- Text:
▼▼▼

Das hehre Versprechen des Göppinger Unternehmensberaters und langjährigen CDU-Mitglieds war ohnehin nur noch leere Worthülse. Denn zum 31. Dezember 2013 hat der 47-Jährige sein Mandat als direkt gewählter Landtagsabgeordneter aus dem Wahlkreis Göppingen niedergelegt. Seither drückt Birk nicht mehr die harte Oppositionsbank im grün-rot dominierten Landtag von Baden-Württemberg, sondern residiert in der komfortablen Chefetage eines Lobbyverbands, als Geschäftsführer des Verbands der deutschen Maschinen- und Anlagenbauer im Südwesten. Auf Birks Website war zuvor ein entsprechender Hinweis zum überstürzten Abschied aus der Landespolitik nur schwer zu finden.

▲▲▲

- Gesammelte Daten:

▼▼▼

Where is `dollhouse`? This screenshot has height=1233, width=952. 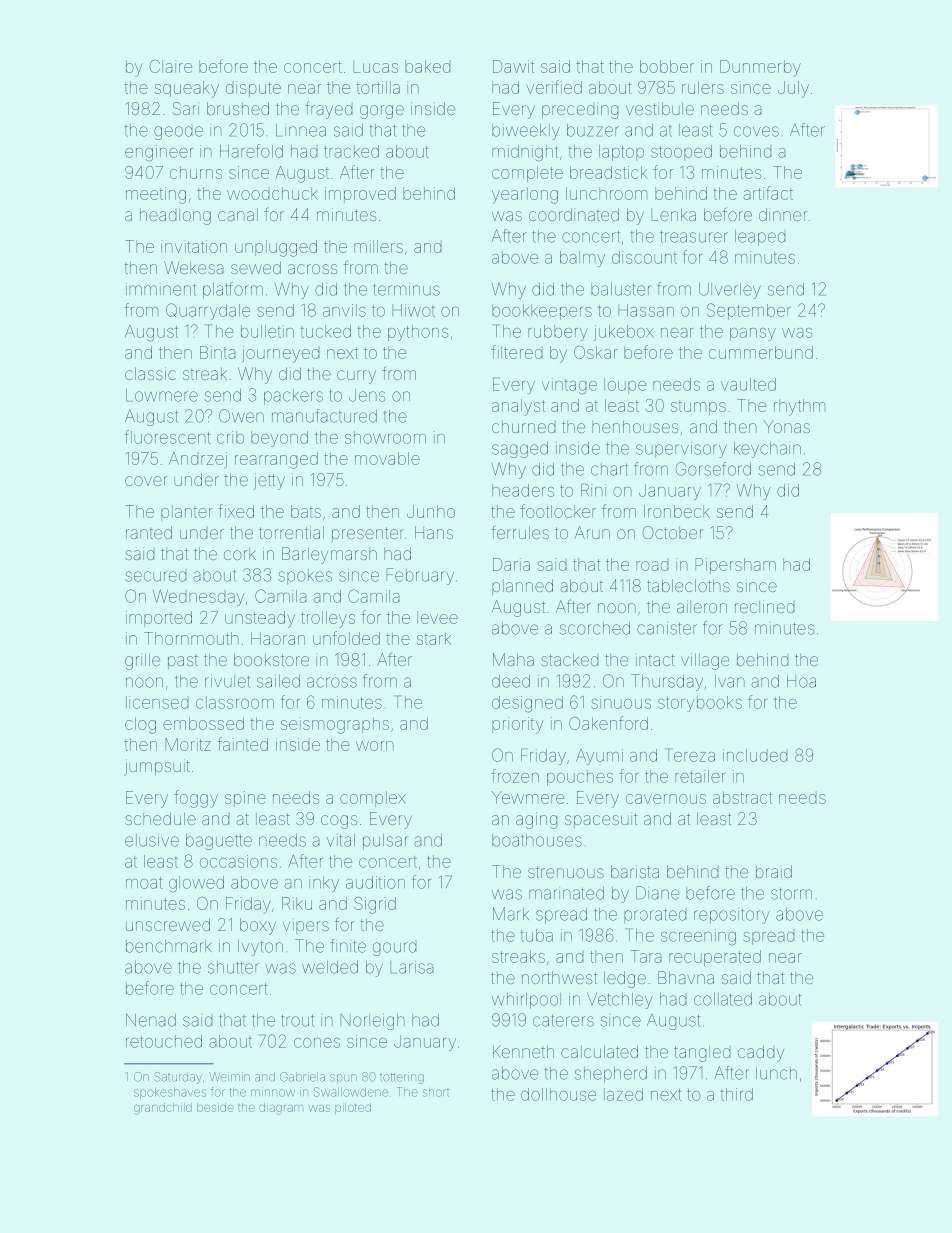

▲▲▲

- Aufgaben:
[A] Zu welchem Datum hat Birk laut dem Text über seinen Abschied aus dem Landtag sein Mandat niedergelegt?
[B] Fasse den Text über Birks Abschied aus dem Landtag in zwei Sätzen zusammen.
[C] Schreib den Text über Birks Abschied aus dem Landtag weiter.

- Lösungen:
[A] Zum 31. Dezember 2013.

[B] Der 47-jährige Birk, Unternehmensberater aus Göppingen und langjähriges CDU-Mitglied, hat zum 31. Dezember 2013 sein Direktmandat als Landtagsabgeordneter des Wahlkreises Göppingen niedergelegt. Statt in der Opposition im Landtag von Baden-Württemberg zu sitzen, ist er seither Geschäftsführer des Verbands der deutschen Maschinen- und Anlagenbauer im Südwesten.

[C]
Interview erst in einem Monat möglich

Gern hätte Kontext Dietrich Birk dazu befragt, warum er sein Mandat nur etwas mehr als bis zur Hälfte der fünfjährige Legislaturperiode ausgeübt hat, das ihm die Wähler bei der Landtagswahl im März 2011 mit für CDU-Maßstäbe zwar relativ bescheidenen 38 Prozent, aber dennoch zum Erstmandat reichendem Stimmenanteil bescherten. Doch der sonst auf Publicity bedachte Birk ließ mitteilen, dass er erst im Februar für ein Interview bereitstünde. Bis dahin hat sich zumindest die Aufregung um den geplanten Pofalla-Wechsel auf einen Versorgungsposten bei der Deutschen Bahn vermutlich etwas gelegt. Die Entscheidung, aus der Politik auszusteigen, sei ihm nicht leicht gefallen, hatte Birk, der dem Stuttgarter Landtag seit 1996 angehörte, zuvor noch in einem Interview mit der in Göppingen erscheinenden "Neuen Württembergischen Zeitung" gesagt. Doch die neue Aufgabe eröffne ihm "eine inhaltlich sehr interessante neue berufliche Perspektive", nannte er als Wechselmotiv. Kenner der politischen Szene vermuteten von Anfang an eher fehlende Karriereaussichten im christdemokratischen Politikbetrieb als Triebfeder. "Ich wäre gerne Minister geworden", gestand Birk schließlich auch offen im Zeitungsinterview. Doch bis dieser Wunsch Wirklichkeit hätte werden können, hätte sich Birk mindestens noch zweieinhalb weitere Jahre bis zur Landtagswahl 2016 gedulden müssen.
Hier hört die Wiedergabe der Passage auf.